North East 'means business in villages and towns' after £17m coastal and rural investment
by Daniel Holland · ChronicleLiveThe North East mayor says leaders “mean business in our villages and towns” after backing a £17 million investment into coastal and countryside communities.
Help for businesses, protection for local wildlife and enhanced infrastructure for cut-off areas are all promised under a major plan for the region’s rural and seaside landscapes. The North East Combined Authority (NECA) is to launch a new rural and coastal taskforce and signed off on an initial £17 million cash injection on Tuesday. That funding will be put towards proposals including a rural business advice service, interventions to support local food production, and nature recovery programmes across Northumberland, County Durham, and Tyne and Wear.
A wider vision backed by council leaders at the meeting in Morpeth details big ambitions to lower greenhouse gas emissions, increase tree and woodland cover, and reduce the disruption caused by storms, flooding, coastal erosion, and wildfires as the North East faces up to the threats of climate change. There are also plans to deliver better services in outlying communities held back by a lack of infrastructure – including good quality, affordable housing, public transport, digital connectivity, and healthcare.

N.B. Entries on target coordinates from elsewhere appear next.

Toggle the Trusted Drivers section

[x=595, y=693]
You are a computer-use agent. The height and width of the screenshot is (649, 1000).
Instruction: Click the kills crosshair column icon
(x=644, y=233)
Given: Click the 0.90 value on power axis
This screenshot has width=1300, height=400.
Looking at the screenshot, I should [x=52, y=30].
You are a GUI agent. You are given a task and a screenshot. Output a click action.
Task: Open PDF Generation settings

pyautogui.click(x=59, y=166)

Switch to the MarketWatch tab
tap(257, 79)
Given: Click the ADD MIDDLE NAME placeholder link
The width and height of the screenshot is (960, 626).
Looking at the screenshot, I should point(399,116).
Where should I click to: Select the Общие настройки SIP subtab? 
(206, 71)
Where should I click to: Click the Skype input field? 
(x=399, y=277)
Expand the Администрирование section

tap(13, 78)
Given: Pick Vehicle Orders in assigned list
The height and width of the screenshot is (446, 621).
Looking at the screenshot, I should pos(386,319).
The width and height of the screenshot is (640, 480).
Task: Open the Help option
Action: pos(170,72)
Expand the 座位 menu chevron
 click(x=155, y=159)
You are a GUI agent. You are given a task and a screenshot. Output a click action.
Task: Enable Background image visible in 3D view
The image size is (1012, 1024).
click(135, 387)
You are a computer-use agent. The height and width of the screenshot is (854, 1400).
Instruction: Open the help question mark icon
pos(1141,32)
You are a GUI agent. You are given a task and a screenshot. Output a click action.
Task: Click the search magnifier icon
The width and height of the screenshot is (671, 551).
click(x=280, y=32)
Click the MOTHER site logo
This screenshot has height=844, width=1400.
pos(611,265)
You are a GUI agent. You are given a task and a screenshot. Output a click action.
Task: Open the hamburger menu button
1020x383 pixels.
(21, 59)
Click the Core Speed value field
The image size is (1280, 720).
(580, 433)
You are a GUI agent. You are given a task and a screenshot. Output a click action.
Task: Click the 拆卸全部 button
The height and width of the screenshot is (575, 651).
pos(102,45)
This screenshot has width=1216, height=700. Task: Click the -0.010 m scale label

Mayor Kim McGuinness told colleagues that the measures “prove that we mean business in our villages and towns, as well as our cities”. The Labour mayor said that the money agreed on Tuesday would be put towards protecting the “most outstandingly beautiful part of the country”, stretching all the way from Berwick to Barnard Castle.
It is hoped that the investment will help to lever in at least a further £25 million of regeneration funding from other sources over the next five years to help rural and coastal areas unlock their potential.
Northumberland County Council leader Glen Sanderson added that it was vital for urban and rural areas to work together and to put environmental issues at the heart of decision-making. He criticised the UK’s “shameful” record on the loss of biodiversity but said it was a problem that “ we can fix together, whether it is a small pond in an urban park or a whole range of other matters”.
Over the years, some sceptics of the idea of having a North East mayor have worried about the prospect of investment becoming too focused on Newcastle. Durham County Council’s Amanda Hopgood called the rural and coastal plan a mark of “leading by example to show this is here to represent everyone in the North East, not just the cities”.